When Stephen Brearey, head of pediatrics on the neonatal unit, noticed a common pattern in the deaths, he immediately took the information to Alison Kelly, director of nursing. There was only one nurse on duty present at each unexpected death, Lucy Letby. But Brearey himself would qualify the situation. “It can’t be Lucy. Not good Lucy,” he said. The idea of ​​a neonatal nurse who had specialized precisely in the care of children born with problems was inconceivable, so the suspicion was quickly discarded.

The children’s deaths became too much to ignore

Then, in June 2016 when the pattern continued, Brearey himself told the BBC that he demanded that the hospital managers do something after the last two murders, which would have been denied by the authorities. According to the British media, the top officials even delayed calling the police when a repetition in the modus operandi was detected, but, on the contrary, they required the doctors to write an apology to Letby. Deaths would also not have been correctly reported in the NHS system, so the high mortality rate went undetected, said a manager who took over the hospital after the crisis.

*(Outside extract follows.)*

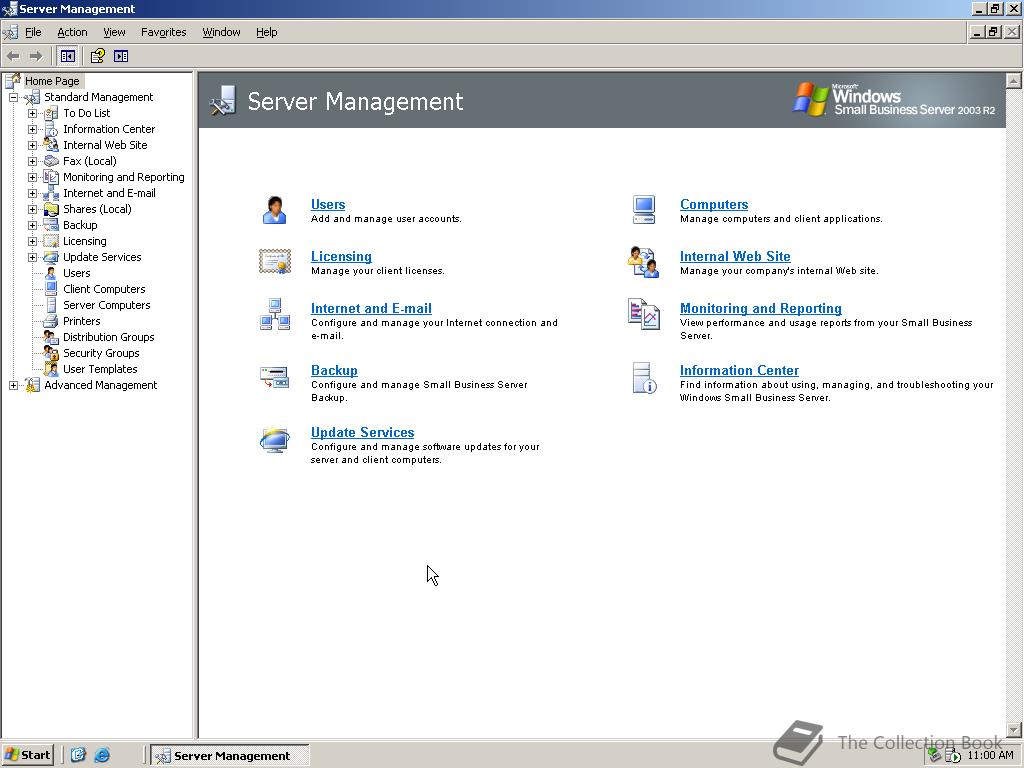Screen dimensions: 1024x768
Task: Follow the Update Services link
Action: (362, 432)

Lucy Letby tried to play God

But despite these questions and possible failures in the regular channel, one question remained – and continues – unanswered: Why did she do it? According to the prosecutors in charge, one of the reasons could be that she enjoyed “playing God” and that she had fun with the “thrill” of resuscitating babies. Another prosecutor, Nicholas Johnson KC, suggested that Letby simply became bored when she attacked her victims. She frantically sent WhatsApp messages to her two best friends and did numerous searches on Facebook, including relatives of the murdered children.

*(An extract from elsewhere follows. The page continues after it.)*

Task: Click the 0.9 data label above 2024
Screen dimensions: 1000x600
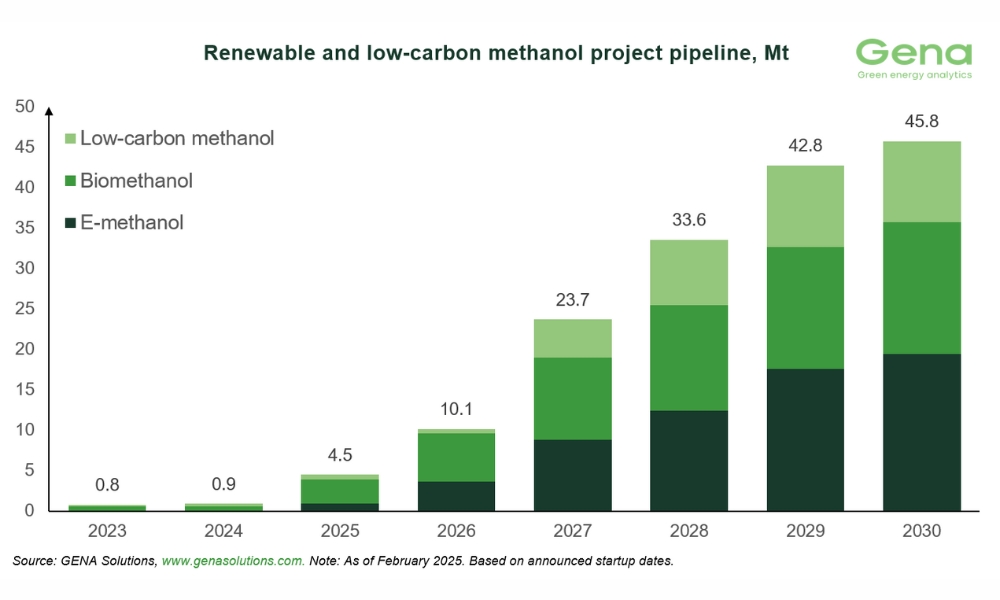Action: point(224,483)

Lucy Letby showed an absolute lack of empathy

This apparent emotional disconnection was captured in a failed murder attempt on a twin during a Saturday shift in which, after injecting him with air and witnessing the subsequent collapse suffered by the child, she saw how she was saved by medical intervention. However, he simply wrote to a friend: “Work has been shit, but… I just won 135 pounds in the Grand National!”.

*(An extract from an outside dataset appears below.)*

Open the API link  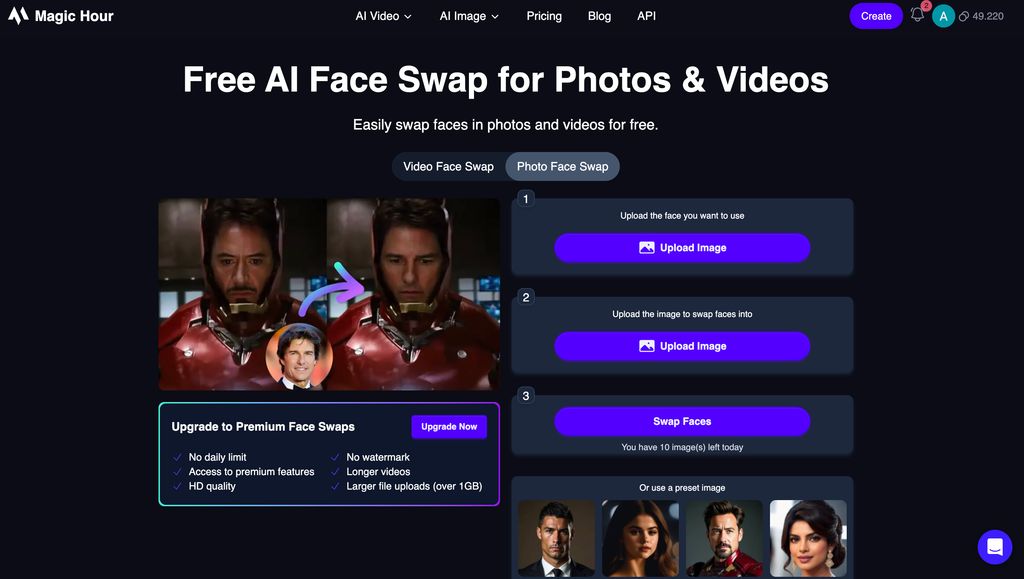647,16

“We haven’t found anything in his history that is not normal,” Inspector Nicola Evans of Cheshire Police told reporters. “She has acted in a really normal way, but being normal has allowed her to go unnoticed. And she has allowed him to operate in plain sight.”

But a message written by herself – and then denied, just like all murders – revealed her internal struggle. According to The Associated Press, police found a Post-It note in 2018 after she was arrested that read: “I’m evil, I did this.”

Lucy Letby’s handwritten note

Others prayed phrases of the same nature. “I don’t deserve to live,” one said. “I killed them on purpose because I’m not good enough to take care of them,” she continued. “I AM EVIL, I DID THIS,” she wrote, this time, in capital letters. Her lawyer said they were the anguished words of a woman who had lost confidence in herself, while Letby said she was “destroyed” by the accusations, and that “I just did what I could to take care of them. “I am here to help and care, not to harm.”

Lucy Letby lived by herself

The woman lived alone in a house in Chester, on a quiet street where mostly retirees or families with children live. They rarely saw the young nurse wandering around who arrived in March 2016, after her parents – who accompanied and defended Letby throughout the judicial process – helped him buy her house.

Lucy Letby had a very “normal” life

That facet of normality, being the first professional in the family and with parents present throughout her life, baffled the researchers. She was a normal nurse. She was what you would call a normal twenty-something… but clearly, there was another side that no one saw and that we have unraveled during this investigation,” revealed Nicola Evans, who spent six years researching and analyzing Lucy Letby.